Searches through the model space specified in the specials to identify the best ARIMA model, with the lowest AIC, AICc or BIC value. It is implemented using stats::arima() and allows ARIMA models to be used in the fable framework.

ARIMA(
formula,
ic = c("aicc", "aic", "bic"),
selection_metric = function(x) x[[ic]],
stepwise = TRUE,
greedy = TRUE,
approximation = NULL,
order_constraint = p + q + P + Q <= 6 & (constant + d + D <= 2),
unitroot_spec = unitroot_options(),
trace = FALSE,
...
)

## Arguments

formula Model specification (see "Specials" section). The information criterion used in selecting the model. A function used to compute a metric from an Arima object which is minimised to select the best model. Should stepwise be used? (Stepwise can be much faster) Should the stepwise search move to the next best option immediately? Should CSS (conditional sum of squares) be used during model selection? The default (NULL) will use the approximation if there are more than 150 observations or if the seasonal period is greater than 12. A logical predicate on the orders of p, d, q, P, D, Q and constant to consider in the search. See "Specials" for the meaning of these terms. A specification of unit root tests to use in the selection of d and D. See unitroot_options() for more details. If TRUE, the selection_metric of estimated models in the selection procedure will be outputted to the console. Further arguments for stats::arima()

## Value

A model specification.

## Parameterisation

The fable ARIMA() function uses an alternate parameterisation of constants to stats::arima() and forecast::Arima(). While the parameterisations are equivalent, the coefficients for the constant/mean will differ.
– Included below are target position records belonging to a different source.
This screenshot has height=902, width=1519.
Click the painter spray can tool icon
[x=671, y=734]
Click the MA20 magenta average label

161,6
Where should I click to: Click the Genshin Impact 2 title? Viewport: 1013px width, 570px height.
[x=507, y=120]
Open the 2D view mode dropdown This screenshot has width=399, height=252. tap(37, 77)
In fable, the parameterisation used is:

$$(1-\phi_1B - \cdots - \phi_p B^p)(1-B)^d y_t = c + (1 + \theta_1 B + \cdots + \theta_q B^q)\varepsilon_t$$

In stats and forecast, an ARIMA model is parameterised as:

$$(1-\phi_1B - \cdots - \phi_p B^p)(y_t' - \mu) = (1 + \theta_1 B + \cdots + \theta_q B^q)\varepsilon_t$$

where $$\mu$$ is the mean of $$(1-B)^d y_t$$ and $$c = \mu(1-\phi_1 - \cdots - \phi_p )$$.

## Specials

The specials define the space over which ARIMA will search for the model that best fits the data. If the RHS of formula is left blank, the default search space is given by pdq() + PDQ(): that is, a model with candidate seasonal and nonseasonal terms, but no exogenous regressors. Note that a seasonal model requires at least 2 full seasons of data; if this is not available, ARIMA will revert to a nonseasonal model with a warning.

To specify a model fully (avoid automatic selection), the intercept and pdq()/PDQ() values must be specified. For example, formula = response ~ 1 + pdq(1, 1, 1) + PDQ(1, 0, 0).

### pdq

The pdq special is used to specify non-seasonal components of the model.
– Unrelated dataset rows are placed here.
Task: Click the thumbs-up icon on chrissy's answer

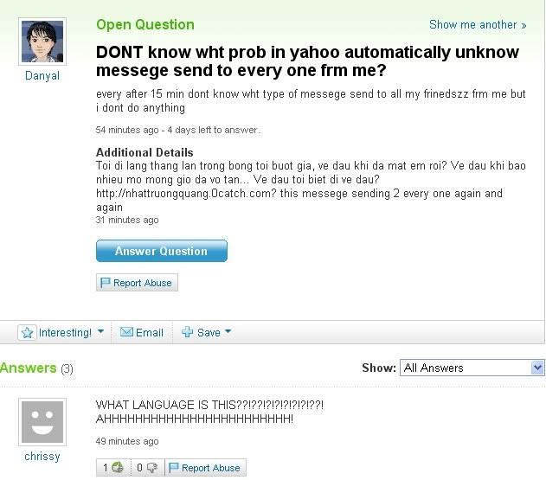Action: pos(118,467)
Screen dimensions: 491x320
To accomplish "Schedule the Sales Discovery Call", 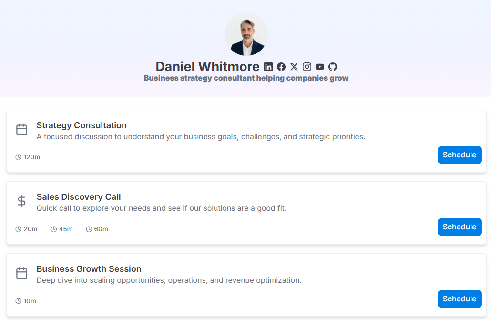I will click(x=460, y=227).
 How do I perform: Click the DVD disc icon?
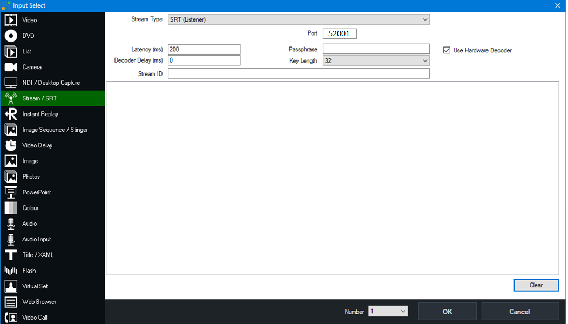pyautogui.click(x=11, y=36)
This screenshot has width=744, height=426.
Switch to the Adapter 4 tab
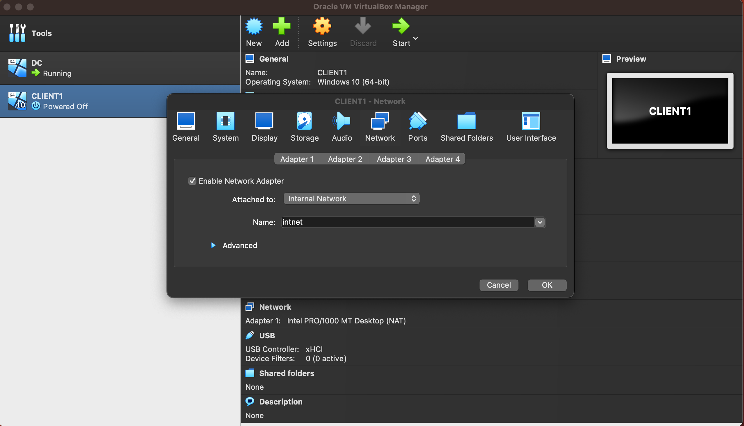[442, 159]
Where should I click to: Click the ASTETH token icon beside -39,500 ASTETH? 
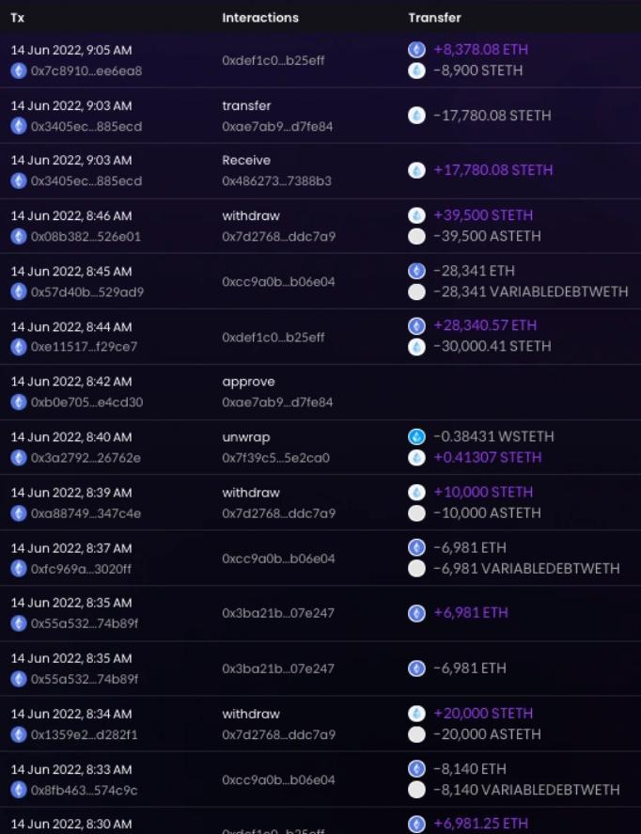click(416, 236)
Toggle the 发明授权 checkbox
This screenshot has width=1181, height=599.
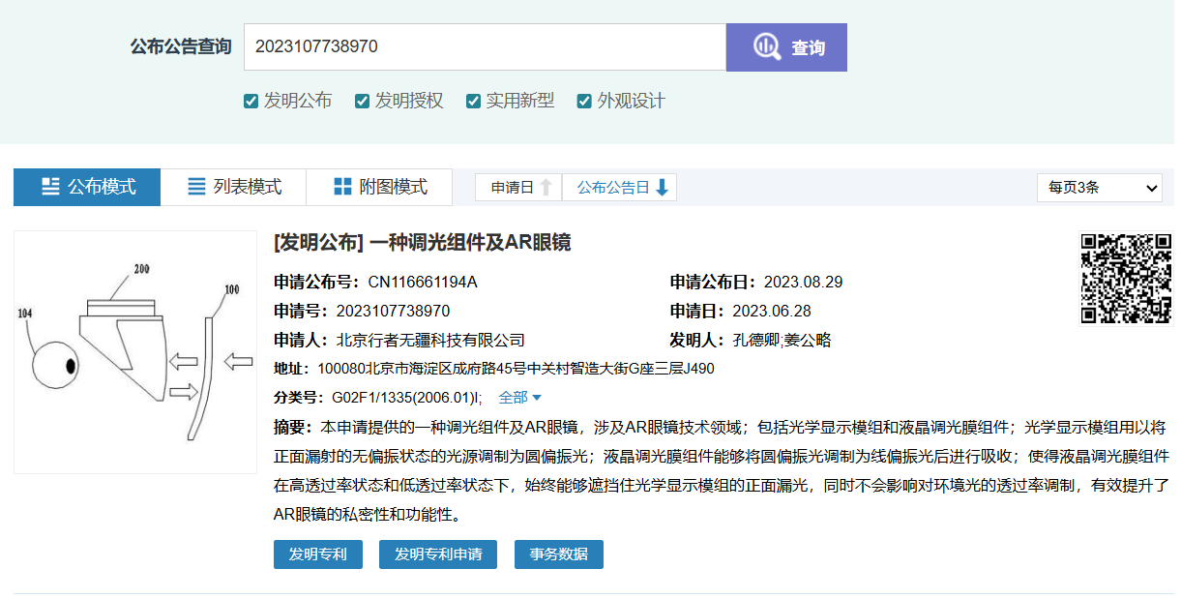[x=363, y=102]
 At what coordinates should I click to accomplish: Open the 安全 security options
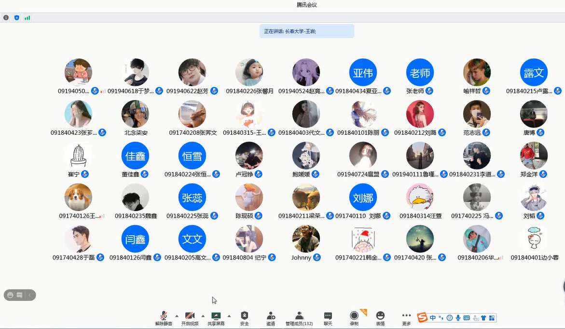245,317
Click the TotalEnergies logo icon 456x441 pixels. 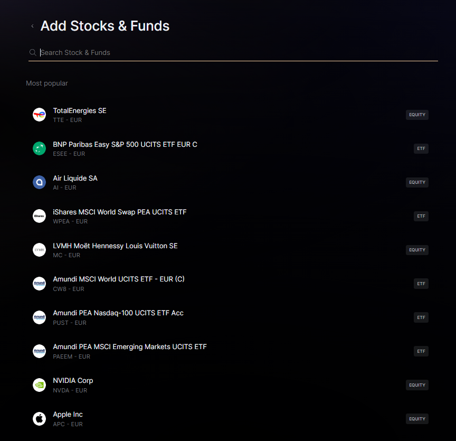tap(40, 115)
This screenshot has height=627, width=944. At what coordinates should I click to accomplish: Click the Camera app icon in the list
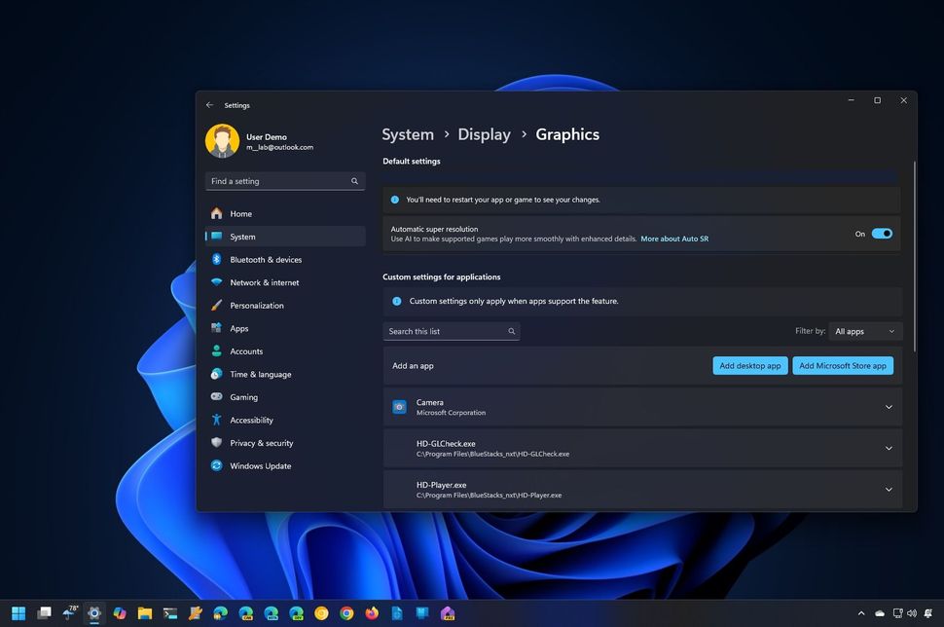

pdq(p = 0:5, d = 0:2, q = 0:5,
p_init = 2, q_init = 2, fixed = list())

 p The order of the non-seasonal auto-regressive (AR) terms. If multiple values are provided, the one which minimises ic will be chosen. d The order of integration for non-seasonal differencing. If multiple values are provided, one of the values will be selected via repeated KPSS tests. q The order of the non-seasonal moving average (MA) terms. If multiple values are provided, the one which minimises ic will be chosen. p_init If stepwise = TRUE, p_init provides the initial value for p for the stepwise search procedure. q_init If stepwise = TRUE, q_init provides the initial value for q for the stepwise search procedure. fixed A named list of fixed parameters for coefficients. The names identify the coefficient, beginning with either ar or ma, followed by the lag order. For example, fixed = list(ar1 = 0.3, ma2 = 0).

### PDQ

The PDQ special is used to specify seasonal components of the model. To force a non-seasonal fit, specify PDQ(0, 0, 0) in the RHS of the model formula. Note that simply omitting PDQ from the formula will not result in a non-seasonal fit.
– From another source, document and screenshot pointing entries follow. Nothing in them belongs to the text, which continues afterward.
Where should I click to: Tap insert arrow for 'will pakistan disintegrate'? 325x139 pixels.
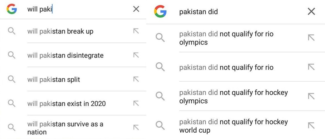136,55
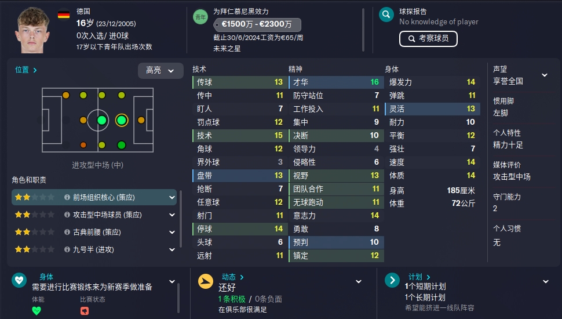
Task: Open the 动态 dynamics section link
Action: coord(232,277)
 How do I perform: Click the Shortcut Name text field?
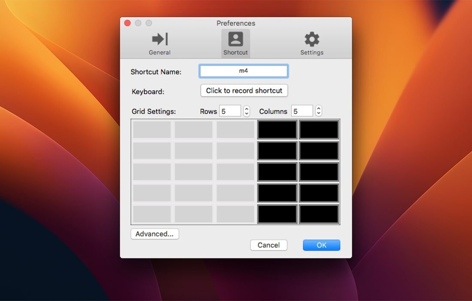pos(243,71)
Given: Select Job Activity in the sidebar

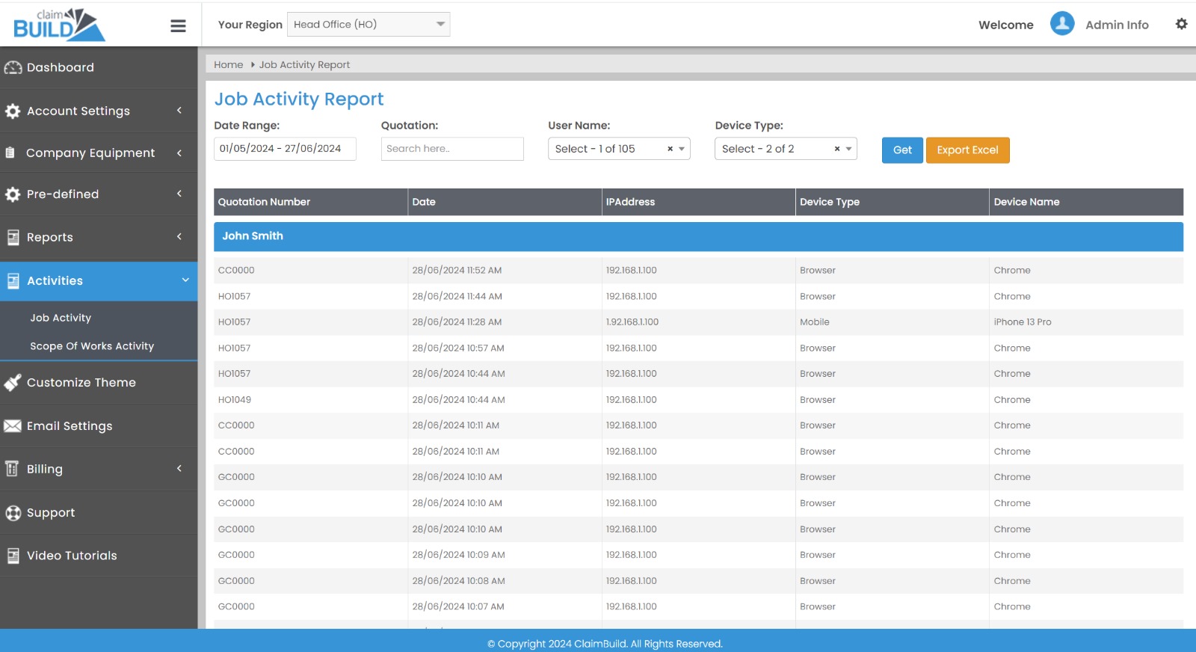Looking at the screenshot, I should click(x=61, y=318).
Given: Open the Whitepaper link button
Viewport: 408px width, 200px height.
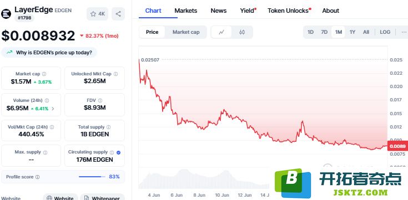Looking at the screenshot, I should (102, 198).
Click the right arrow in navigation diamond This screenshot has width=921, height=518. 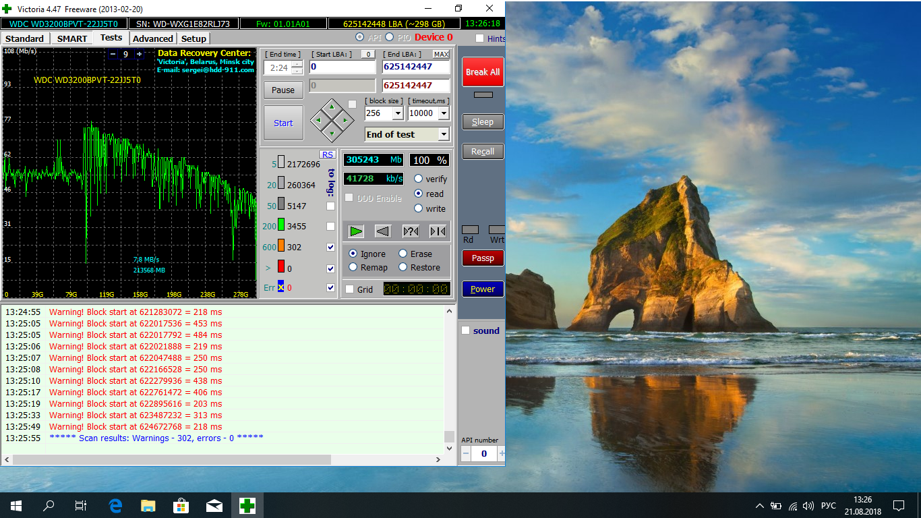[x=345, y=121]
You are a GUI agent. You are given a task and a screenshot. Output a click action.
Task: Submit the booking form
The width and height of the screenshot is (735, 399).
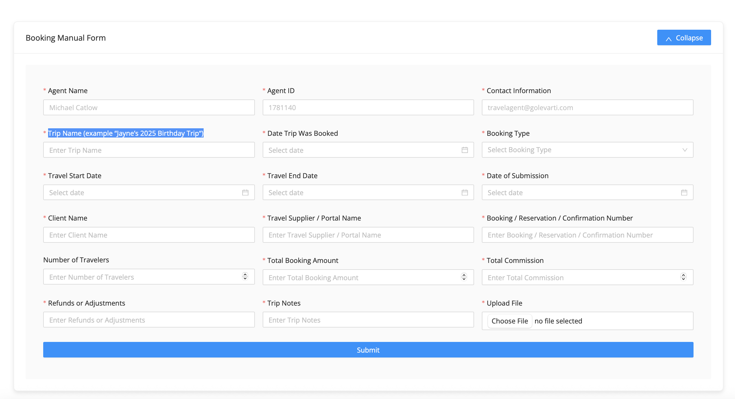(x=368, y=350)
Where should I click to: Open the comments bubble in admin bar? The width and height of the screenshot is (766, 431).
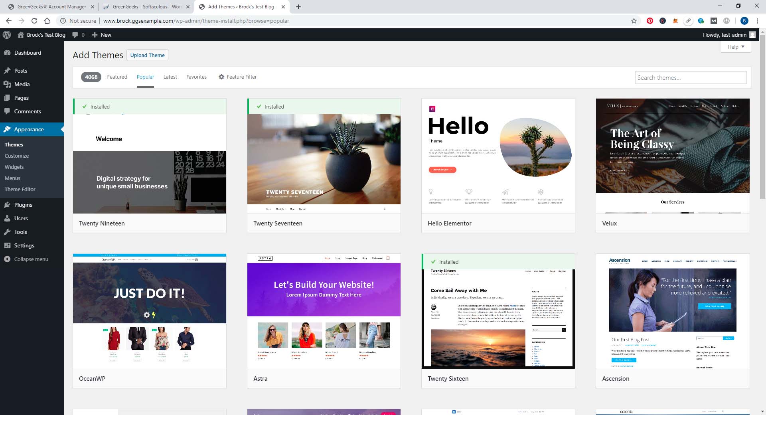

PDQ(P = 0:2, D = 0:1, Q = 0:2, period = NULL,
P_init = 1, Q_init = 1, fixed = list())

 P The order of the seasonal auto-regressive (SAR) terms. If multiple values are provided, the one which minimises ic will be chosen. D The order of integration for seasonal differencing. If multiple values are provided, one of the values will be selected via repeated heuristic tests (based on strength of seasonality from an STL decomposition). Q The order of the seasonal moving average (SMA) terms. If multiple values are provided, the one which minimises ic will be chosen. period The periodic nature of the seasonality. This can be either a number indicating the number of observations in each seasonal period, or text to indicate the duration of the seasonal window (for example, annual seasonality would be "1 year"). P_init If stepwise = TRUE, P_init provides the initial value for P for the stepwise search procedure. Q_init If stepwise = TRUE, Q_init provides the initial value for Q for the stepwise search procedure. fixed A named list of fixed parameters for coefficients. The names identify the coefficient, beginning with either sar or sma, followed by the lag order. For example, fixed = list(sar1 = 0.1).

### xreg

Exogenous regressors can be included in an ARIMA model without explicitly using the xreg() special. Common exogenous regressor specials as specified in common_xregs can also be used. These regressors are handled using stats::model.frame(), and so interactions and other functionality behaves similarly to stats::lm().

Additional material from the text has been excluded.